第11章 見つめていたい〜明智光秀〜
私は手を止めて、そっと光秀さんの頭を撫でる。
「いつもありがとうございます」
大好きです…そう思いながら。
光秀さんのサラサラした髪を触り、寝顔を見て、私はまた苦しくなる。
これ以上好きになってはダメだ。
私の中でもう一人の私がそれを止めようとする。
部屋に戻ろう、そう思って立ち上がると…
「何処へ行く?」
光秀さんの声がした。
「俺は寝ていたのか?」
「はい、ちょっとだけですけど」
「疲れがとれた気がするな…」
光秀さんがゆっくりと起き上がる。
「自室に戻るのだろう?送っていく」
そう言って光秀さんは先を歩いて行く。
光秀さんは姿勢が良い。
後ろ姿を見ながら、ぼんやりそんなことを思った。
そっと着物の袖を掴む。
…離れてしまうのが寂しい。
「どうした?怖いのか?」
「ちょっとだけ」
「なら、自室に着くまで捕まっていろ」
そう言って振り向かずに歩いて行く。
私は一緒にこうやって廊下を歩くだけでも嬉しいなんて、どうかしてますよね。
わざわざ送ってくれる、あなたの優しさが嬉しくて苦しい。
あっという間に自室に着いてしまった。
もっと長い廊下なら良かったのに。
そう思わずにはいられなかった。
「今日は助かった。

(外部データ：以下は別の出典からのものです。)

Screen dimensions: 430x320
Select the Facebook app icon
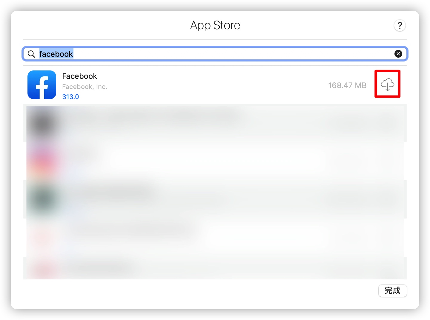coord(42,85)
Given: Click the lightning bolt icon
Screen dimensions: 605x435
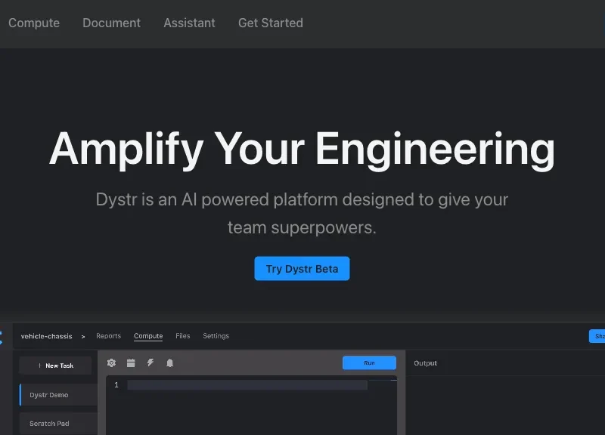Looking at the screenshot, I should (150, 363).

ありがとう」
真っ直ぐにお礼を言われ、私は驚いた。
こんなにストレートにお礼言うなんて…ずるい。
「いえ、また明日行っても良いですか?」
光秀さんは目を見開いて驚いた顔をすると、またすぐいつもの意地悪そうな顔にもどる。
「お前も相当暇なんだな。気が向いたら、で良い」
そう言うと、あやすように私を見た。
「おやすみ」
私の頭を撫でると、光秀さんは去って行った。